▶ **Work required**: Extract every line of the entries below that contains the string "title". Treat uppercase and lowercase as distinct.

▶ **Data excerpts**:
— Start —

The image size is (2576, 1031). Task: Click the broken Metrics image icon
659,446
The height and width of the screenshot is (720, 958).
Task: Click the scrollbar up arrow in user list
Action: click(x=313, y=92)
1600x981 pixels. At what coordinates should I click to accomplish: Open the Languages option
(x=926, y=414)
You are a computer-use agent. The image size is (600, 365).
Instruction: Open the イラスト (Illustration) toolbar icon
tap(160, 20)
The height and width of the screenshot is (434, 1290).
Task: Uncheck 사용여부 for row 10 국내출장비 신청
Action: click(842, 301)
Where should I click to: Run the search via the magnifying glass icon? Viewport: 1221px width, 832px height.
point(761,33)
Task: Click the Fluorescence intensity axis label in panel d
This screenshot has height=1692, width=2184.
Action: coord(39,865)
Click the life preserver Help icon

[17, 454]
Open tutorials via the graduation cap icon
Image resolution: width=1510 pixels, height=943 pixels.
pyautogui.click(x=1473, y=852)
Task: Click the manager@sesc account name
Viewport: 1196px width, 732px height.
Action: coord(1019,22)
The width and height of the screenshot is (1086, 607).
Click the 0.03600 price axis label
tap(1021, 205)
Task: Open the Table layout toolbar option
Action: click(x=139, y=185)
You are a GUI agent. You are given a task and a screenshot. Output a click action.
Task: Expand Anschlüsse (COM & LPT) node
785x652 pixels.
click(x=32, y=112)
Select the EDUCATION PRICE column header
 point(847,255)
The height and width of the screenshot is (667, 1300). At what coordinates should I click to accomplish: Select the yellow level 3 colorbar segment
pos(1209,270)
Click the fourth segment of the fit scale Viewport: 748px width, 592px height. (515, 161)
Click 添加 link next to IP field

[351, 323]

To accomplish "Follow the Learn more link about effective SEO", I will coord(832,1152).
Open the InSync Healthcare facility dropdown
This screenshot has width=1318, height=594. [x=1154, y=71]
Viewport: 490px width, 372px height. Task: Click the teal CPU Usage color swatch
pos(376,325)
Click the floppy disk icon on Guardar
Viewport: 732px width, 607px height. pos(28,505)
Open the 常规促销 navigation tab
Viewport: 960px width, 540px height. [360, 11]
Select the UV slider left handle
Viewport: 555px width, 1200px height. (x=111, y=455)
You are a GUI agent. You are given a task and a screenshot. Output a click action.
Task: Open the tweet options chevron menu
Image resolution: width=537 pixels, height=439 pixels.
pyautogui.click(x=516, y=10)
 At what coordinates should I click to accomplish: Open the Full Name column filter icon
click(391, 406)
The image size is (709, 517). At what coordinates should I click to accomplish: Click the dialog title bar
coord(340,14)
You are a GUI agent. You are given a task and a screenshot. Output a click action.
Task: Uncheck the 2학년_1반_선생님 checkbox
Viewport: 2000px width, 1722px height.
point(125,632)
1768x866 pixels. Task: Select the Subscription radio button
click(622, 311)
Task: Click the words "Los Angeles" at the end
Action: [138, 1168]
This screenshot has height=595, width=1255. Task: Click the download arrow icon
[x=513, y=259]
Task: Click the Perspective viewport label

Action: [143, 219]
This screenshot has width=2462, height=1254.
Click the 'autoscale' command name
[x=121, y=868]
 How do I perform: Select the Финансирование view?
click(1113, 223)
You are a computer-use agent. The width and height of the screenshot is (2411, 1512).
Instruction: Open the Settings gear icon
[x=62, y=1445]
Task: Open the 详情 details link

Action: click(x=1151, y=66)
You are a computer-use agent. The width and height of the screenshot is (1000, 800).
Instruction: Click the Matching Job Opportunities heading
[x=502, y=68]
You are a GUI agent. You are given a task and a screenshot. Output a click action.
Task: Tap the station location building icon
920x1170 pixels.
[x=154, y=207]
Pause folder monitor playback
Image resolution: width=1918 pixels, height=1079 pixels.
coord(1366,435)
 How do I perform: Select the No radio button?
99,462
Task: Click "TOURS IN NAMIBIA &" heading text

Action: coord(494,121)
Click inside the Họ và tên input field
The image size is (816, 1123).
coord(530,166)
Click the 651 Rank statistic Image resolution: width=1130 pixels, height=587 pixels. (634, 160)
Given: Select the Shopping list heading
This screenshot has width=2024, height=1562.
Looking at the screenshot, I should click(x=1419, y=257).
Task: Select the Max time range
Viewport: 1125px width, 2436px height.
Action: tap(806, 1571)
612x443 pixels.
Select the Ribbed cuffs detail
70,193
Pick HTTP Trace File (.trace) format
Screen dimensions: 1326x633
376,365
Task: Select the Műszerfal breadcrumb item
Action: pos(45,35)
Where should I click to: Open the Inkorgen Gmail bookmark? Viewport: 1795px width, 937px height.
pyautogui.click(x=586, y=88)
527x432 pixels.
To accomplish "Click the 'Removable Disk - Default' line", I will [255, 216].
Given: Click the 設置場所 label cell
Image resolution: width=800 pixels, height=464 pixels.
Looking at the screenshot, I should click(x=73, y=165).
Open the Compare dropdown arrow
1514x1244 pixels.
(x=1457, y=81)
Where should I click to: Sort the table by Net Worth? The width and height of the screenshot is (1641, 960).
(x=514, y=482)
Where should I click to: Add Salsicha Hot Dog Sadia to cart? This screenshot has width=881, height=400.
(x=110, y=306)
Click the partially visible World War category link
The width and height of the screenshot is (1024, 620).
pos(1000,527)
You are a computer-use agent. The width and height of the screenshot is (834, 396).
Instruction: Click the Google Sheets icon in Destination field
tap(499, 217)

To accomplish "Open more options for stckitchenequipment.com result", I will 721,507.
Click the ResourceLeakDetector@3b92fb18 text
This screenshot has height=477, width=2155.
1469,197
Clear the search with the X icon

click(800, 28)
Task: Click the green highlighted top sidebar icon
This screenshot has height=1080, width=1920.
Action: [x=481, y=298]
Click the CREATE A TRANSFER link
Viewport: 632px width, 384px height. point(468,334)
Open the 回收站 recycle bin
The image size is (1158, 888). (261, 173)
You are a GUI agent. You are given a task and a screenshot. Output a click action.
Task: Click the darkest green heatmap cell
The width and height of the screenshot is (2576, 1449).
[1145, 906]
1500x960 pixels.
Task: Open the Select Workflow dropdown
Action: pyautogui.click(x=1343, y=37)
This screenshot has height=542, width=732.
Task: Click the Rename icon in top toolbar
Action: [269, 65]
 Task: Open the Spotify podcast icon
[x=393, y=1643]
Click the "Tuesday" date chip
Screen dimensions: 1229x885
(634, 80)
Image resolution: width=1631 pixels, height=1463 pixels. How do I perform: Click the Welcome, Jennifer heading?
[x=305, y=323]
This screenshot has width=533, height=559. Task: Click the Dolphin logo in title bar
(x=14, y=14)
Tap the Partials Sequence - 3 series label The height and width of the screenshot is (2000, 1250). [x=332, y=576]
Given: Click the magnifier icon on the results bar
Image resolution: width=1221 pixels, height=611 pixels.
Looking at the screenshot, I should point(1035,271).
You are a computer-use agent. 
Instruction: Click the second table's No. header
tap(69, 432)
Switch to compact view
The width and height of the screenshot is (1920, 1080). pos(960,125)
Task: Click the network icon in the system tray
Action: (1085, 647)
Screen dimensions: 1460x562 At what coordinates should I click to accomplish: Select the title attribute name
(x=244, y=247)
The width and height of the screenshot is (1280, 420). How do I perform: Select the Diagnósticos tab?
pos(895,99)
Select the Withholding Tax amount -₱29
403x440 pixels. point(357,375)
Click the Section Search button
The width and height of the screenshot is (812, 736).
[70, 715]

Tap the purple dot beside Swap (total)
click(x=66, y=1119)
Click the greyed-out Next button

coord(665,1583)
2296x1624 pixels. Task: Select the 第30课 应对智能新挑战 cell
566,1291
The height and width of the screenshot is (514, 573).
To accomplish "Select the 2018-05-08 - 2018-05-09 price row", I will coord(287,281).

— End —

▶ **Exercise response**:
The image size is (709, 517). At what coordinates should I click to accomplish: Click the dialog title bar
This screenshot has width=533, height=559. Task: Click the Dolphin logo in title bar
Screen dimensions: 1460x562 At what coordinates should I click to accomplish: Select the title attribute name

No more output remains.